No matter what type of business you run, your website can always be improved to increase sales. Whether you have a service-based business, ecommerce site, or retail outlet, taking the time to improve your website can pay off. Websites are like your storefront: they make the first impression. Check out these tips for stopping some common cash-flow leaks on your website.
Make Better Landing Pages
Begin by studying the bounce rate of your website landing pages. Landing pages are the pages people visit directly from a search engine, after clicking an online advertisement, or after seeing an email or social media post. Log in to your website analytics account to see this number.
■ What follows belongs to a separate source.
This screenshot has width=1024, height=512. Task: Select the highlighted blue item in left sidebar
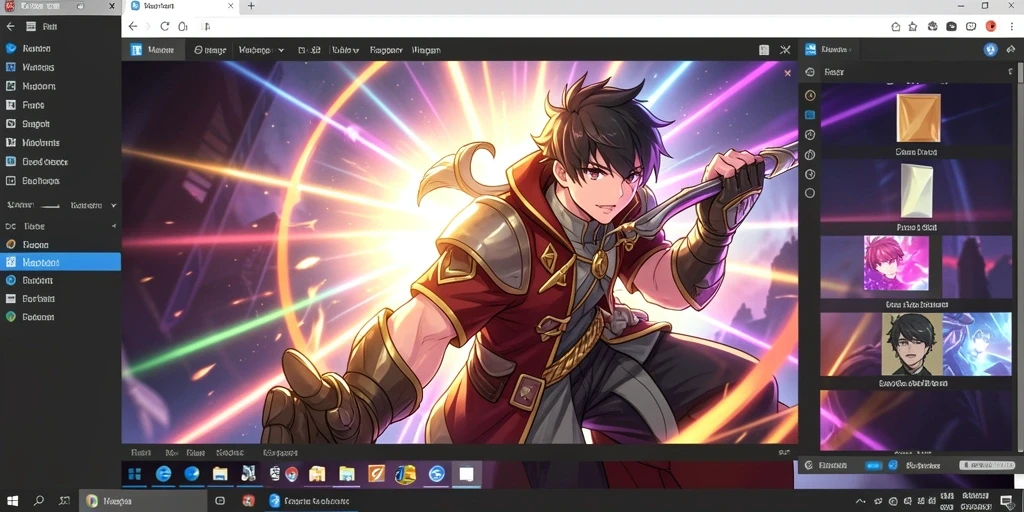pyautogui.click(x=60, y=262)
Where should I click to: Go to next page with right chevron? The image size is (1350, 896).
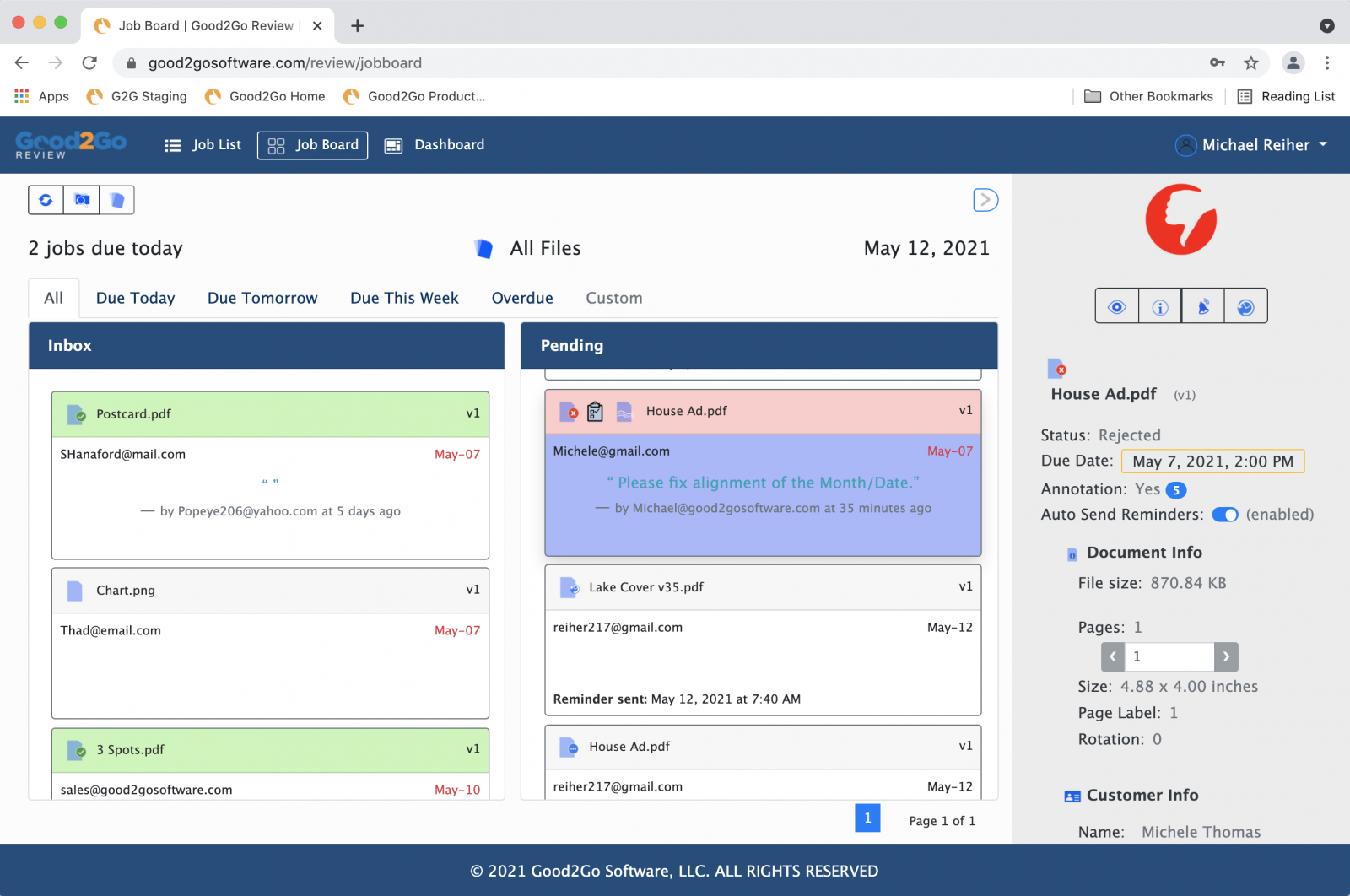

A high bounce rate means that a large portion of visitors are leaving after visiting just one page on your site. Typical businesses lose a surprising 50-60 percent of visitors without recording a click. Generally, visitors have landed on your site for a reason so why would they be so quick to leave?
To stem this leak:
- Explain what your business has to offer, and which problems it solves, in clear and concise language.
- Simplify all content pages so viewers are not distracted by clutter.
- Take the customer by the hand and lead them through the sales process with very clear “calls to action.”
Picture Your Audience
A picture is worth a thousands words so spend time forming a picture of your target audience(s) in a sketch or graphics program. Give each type of target customer a label. Understand who you are communicating with. It is much easier to fill someone’s needs if you know what those needs are and why they exist. Build your website around your target customer(s) and their needs.
Make it Easy to Use
For many people, the process of shopping for a product or service can be quite a chore. Seize this opportunity to be as helpful as you can and your clients will thank you for it with their business. Hold a visitor’s hand through calls to action or sales steps by making each step clear. Offer a pop-up chat window. Get people from your target audience to try out your website while you watch or record it, and see where they get stuck. If you have a shopping cart, how could you make it easier to use?
Make an appointment to check your website once a week for ease of use, functionality, and freshness. Pretend you are a potential customer: What is your experience on the site? Ensure that you and your team are building landing pages that have a high conversion rate and usable shopping carts. Improving your website can have a positive impact on sales, so take the time to make your site better.